There are different alternatives, and one of them requires a decision to make.

  1. Use WASM as baseline, but then create JavaScript APIs ourselves as man-in-the-middle. Users will use JavaScript APIs, and we will map all these info to call the WASM APIs.
  2. Do not use WASM as baseline. Create JavaScript APIs that will call our CLI directly. This solution requires an architectural decision. The CLI can be called in two different ways:
    1. Directly via child_process of Node.js. This a quick solution and it would involve heavy changes to our CLI, because it would require to map every possible JavaScript API that we support against the CLI. The formatter should be OK, but if we decided to expand the linter, we have to make sure support all options and arguments.
    2. Using a daemon. A daemon is essentially a small server, and a client can communicate with it using a specific protocol. While this will take more time to implement, it’s important to highlight that using a daemon is the ultimate goal for Rome. The daemon will be eventually be used also by the LSP. I think this is worth the implementation.
    3. Another alternative is to use the existing serde implementations for most of the structs exposed in the public API (diagnostics, code actions, formatter result) to bridge the gap between raw JS objects and Rust “plain old data structures”. There are two possible crates to achieve this: wasm-bindgen itself has a serde feature that relies on serializing the object to JSON on the JavaScript side, then using serde_json to parse it back into a Rust object. The other alternative is serde-wasm-bindgen that uses direct JS calls from the WASM side to read the incoming object as it gets deserialized. There isn’t any clear winner between these two methods, both can be better or worse depending on the shape of the underlying data. One clear downside compare to annotating the structs with #[wasm-bindgen] directly is that the generated bindings will not contain any type definition for the arguments or return values of these functions: since they receive a generic JsValue on the native side to be deserialized into Rust, these types get declared as any in the generated TS definitions (although I suspect it might actually be possible to use the “type hints” embedded in the serde::Deserialize implementations to generate those type definitions ourselves instead)
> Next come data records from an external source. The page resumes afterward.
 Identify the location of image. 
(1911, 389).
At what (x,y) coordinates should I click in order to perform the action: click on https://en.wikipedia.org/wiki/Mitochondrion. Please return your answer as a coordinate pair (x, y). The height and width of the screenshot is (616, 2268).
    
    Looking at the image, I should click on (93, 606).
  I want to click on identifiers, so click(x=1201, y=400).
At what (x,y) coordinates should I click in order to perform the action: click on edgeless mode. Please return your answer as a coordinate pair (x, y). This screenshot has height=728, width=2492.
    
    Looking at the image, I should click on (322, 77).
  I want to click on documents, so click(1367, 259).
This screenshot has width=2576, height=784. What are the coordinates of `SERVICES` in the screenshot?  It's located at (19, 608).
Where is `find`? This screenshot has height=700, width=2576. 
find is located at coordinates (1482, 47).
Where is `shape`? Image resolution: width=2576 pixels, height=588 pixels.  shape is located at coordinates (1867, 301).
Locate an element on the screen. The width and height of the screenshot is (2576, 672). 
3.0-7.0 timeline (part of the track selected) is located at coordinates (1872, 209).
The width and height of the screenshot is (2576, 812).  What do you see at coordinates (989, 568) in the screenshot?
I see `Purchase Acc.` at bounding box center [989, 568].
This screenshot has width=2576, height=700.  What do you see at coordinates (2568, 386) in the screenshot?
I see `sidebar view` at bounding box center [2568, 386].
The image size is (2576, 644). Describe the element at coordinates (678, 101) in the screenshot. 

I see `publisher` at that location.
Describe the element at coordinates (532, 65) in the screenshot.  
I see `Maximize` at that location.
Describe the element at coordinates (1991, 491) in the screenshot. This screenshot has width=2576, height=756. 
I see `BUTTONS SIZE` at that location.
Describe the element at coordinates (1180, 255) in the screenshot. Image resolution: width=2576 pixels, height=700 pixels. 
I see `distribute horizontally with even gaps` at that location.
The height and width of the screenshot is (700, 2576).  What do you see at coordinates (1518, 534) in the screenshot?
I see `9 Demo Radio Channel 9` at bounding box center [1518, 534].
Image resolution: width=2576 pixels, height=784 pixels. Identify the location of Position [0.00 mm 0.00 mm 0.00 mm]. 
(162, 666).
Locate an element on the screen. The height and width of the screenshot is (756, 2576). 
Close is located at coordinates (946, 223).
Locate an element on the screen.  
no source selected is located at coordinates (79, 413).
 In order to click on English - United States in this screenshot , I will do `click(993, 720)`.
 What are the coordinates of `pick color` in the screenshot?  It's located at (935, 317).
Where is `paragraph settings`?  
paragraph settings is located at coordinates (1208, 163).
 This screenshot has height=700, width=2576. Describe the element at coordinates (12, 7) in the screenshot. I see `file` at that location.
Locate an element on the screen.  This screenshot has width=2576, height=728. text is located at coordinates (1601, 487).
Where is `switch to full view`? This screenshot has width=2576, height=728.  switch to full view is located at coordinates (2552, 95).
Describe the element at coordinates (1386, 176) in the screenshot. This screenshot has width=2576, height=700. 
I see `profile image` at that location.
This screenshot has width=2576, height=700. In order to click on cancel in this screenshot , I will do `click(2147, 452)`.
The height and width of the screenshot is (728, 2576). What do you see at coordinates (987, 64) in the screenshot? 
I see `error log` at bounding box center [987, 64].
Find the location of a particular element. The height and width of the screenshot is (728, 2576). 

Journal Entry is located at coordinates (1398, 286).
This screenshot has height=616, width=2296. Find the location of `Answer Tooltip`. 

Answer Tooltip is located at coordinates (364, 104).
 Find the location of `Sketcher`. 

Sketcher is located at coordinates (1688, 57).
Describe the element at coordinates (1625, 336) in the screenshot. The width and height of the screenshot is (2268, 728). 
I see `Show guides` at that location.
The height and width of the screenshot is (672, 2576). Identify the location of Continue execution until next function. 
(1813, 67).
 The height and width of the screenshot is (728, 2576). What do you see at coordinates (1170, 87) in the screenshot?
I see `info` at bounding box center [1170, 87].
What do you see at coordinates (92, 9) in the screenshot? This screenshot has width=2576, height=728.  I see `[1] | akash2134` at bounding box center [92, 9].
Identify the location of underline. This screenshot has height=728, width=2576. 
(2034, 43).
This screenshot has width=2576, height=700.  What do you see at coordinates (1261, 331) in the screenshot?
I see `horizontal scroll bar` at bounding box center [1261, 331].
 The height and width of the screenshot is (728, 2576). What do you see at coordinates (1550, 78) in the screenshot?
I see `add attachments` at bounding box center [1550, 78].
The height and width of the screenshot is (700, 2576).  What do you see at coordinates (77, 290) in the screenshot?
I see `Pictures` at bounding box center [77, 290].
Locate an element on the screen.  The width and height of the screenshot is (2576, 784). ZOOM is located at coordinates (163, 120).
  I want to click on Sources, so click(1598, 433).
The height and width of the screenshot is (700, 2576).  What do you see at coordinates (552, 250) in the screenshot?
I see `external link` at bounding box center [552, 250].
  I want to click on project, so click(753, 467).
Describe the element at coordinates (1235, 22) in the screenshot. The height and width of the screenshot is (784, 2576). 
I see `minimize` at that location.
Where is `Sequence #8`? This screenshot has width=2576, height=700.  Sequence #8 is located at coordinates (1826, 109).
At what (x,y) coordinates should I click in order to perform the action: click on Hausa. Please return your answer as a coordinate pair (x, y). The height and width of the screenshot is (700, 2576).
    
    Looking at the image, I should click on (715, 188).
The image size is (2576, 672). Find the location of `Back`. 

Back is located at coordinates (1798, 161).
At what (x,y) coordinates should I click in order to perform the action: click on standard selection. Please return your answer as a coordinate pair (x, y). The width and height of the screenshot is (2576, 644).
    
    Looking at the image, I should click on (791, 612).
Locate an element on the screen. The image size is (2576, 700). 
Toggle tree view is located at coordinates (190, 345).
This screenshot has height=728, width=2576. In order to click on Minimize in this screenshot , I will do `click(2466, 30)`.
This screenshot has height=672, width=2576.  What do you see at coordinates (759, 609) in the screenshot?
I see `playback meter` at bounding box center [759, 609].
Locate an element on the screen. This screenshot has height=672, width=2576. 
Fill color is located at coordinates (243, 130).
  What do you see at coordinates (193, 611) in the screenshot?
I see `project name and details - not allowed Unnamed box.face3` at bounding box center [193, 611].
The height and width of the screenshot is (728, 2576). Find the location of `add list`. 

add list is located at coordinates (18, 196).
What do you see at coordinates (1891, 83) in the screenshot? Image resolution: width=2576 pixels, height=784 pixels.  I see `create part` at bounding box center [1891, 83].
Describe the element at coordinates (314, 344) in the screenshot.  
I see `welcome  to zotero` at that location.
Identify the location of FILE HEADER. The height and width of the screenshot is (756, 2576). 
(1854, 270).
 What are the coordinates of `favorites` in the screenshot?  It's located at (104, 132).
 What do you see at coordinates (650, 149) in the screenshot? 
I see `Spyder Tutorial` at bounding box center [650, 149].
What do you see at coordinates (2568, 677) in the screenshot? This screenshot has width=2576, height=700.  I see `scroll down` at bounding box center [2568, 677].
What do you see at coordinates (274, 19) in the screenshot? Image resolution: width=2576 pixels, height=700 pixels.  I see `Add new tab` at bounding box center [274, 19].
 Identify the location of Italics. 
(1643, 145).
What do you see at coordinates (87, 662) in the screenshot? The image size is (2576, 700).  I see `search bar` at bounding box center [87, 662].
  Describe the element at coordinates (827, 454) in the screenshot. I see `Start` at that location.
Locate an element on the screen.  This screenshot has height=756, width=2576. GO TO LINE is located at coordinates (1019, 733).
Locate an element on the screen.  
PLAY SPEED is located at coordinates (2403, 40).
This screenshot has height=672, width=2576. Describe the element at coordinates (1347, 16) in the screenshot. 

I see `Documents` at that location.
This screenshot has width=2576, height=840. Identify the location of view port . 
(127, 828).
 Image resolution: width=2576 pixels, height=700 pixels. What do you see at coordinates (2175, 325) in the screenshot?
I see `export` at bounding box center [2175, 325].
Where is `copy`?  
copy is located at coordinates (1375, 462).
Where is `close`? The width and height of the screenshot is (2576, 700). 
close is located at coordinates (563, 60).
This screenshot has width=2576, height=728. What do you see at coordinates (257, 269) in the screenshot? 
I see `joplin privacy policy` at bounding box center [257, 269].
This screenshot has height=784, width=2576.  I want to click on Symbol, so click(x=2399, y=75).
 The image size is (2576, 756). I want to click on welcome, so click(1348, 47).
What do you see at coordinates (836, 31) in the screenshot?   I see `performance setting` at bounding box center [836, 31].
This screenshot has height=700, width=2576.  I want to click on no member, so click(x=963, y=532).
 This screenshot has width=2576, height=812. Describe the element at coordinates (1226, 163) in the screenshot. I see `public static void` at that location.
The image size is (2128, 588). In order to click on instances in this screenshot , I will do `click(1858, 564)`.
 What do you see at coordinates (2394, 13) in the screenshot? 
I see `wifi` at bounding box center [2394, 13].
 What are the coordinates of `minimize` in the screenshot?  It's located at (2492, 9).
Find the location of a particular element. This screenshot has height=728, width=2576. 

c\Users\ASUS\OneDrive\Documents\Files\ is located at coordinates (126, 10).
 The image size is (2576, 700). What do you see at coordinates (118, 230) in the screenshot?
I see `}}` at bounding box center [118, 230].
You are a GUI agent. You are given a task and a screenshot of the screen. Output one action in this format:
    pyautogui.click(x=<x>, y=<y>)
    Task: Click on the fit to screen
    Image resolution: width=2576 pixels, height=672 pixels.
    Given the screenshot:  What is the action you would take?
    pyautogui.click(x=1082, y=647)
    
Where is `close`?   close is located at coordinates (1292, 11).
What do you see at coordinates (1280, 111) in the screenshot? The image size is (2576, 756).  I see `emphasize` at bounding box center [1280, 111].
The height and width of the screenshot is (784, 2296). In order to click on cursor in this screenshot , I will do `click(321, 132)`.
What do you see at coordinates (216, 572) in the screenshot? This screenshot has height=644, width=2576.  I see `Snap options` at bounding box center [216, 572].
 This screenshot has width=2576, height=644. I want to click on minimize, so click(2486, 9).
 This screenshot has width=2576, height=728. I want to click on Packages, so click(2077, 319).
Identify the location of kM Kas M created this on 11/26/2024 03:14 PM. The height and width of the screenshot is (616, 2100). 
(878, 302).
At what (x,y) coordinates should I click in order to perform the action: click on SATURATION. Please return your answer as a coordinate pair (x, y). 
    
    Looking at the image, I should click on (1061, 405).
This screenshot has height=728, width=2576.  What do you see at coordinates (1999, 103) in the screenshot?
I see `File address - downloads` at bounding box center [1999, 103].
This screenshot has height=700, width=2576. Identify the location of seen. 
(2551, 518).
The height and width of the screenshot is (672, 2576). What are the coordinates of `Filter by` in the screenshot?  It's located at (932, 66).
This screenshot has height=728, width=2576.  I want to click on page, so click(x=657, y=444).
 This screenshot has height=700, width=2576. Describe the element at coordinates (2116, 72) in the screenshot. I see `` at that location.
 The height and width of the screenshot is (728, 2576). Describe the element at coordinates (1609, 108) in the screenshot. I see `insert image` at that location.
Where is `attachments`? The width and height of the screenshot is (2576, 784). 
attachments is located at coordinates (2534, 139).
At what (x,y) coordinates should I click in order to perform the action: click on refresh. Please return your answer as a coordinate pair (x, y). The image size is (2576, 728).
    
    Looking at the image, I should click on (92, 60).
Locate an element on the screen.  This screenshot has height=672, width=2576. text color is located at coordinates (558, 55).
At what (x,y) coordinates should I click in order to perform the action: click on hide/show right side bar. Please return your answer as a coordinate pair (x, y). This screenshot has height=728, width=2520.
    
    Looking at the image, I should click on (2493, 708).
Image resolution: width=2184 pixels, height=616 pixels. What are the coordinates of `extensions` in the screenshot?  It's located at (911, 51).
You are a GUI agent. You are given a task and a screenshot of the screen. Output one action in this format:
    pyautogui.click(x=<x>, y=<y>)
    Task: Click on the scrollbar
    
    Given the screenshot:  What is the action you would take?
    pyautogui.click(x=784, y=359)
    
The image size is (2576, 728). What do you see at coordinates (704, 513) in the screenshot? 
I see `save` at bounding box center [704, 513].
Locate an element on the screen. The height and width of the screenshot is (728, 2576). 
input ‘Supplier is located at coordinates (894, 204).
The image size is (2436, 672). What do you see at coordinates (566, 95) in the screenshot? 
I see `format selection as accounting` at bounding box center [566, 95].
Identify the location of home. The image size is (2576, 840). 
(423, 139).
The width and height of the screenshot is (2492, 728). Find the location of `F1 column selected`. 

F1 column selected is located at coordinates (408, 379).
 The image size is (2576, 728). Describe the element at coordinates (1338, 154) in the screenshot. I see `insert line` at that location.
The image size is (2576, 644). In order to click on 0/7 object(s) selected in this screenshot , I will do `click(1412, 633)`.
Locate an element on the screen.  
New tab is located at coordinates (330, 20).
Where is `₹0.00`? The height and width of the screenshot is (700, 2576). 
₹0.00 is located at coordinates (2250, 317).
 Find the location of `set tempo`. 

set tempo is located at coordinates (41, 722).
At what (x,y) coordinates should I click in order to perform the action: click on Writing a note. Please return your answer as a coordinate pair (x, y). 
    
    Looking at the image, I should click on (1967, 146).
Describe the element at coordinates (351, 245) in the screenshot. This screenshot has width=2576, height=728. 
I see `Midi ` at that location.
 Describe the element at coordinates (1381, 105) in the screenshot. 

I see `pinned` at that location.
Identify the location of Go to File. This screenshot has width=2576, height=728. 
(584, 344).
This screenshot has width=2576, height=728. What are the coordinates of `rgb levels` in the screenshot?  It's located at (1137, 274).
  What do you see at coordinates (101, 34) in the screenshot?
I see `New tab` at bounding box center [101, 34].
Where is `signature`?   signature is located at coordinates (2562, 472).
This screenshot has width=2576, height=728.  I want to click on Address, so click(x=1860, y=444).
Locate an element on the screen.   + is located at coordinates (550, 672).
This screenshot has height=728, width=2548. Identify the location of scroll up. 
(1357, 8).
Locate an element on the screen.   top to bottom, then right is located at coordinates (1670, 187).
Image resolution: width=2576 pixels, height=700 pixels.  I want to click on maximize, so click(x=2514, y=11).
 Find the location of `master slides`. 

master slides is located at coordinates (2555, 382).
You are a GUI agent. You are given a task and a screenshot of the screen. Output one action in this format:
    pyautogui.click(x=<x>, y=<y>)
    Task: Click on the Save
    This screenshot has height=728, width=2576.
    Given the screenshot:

WebAssembly might be a good solution, but it's not definitely the only solution, and we already know that ultimately Rome will have an internal daemon, regardless of what's the best outcome of the Node.js API.

The team will experiment on which solution is best in terms of effort, adoption and performance. The APIs should be crafted in a way where an backend - WebAssembly for example - can be easily swapped with another - in this case the daemon.

Steps to incrementally achieve the goal

github-actions[bot] commented 1 year ago

This issue is stale because it has been open 14 days with no activity.

github-actions[bot] commented 1 year ago

This issue is stale because it has been open 14 days with no activity.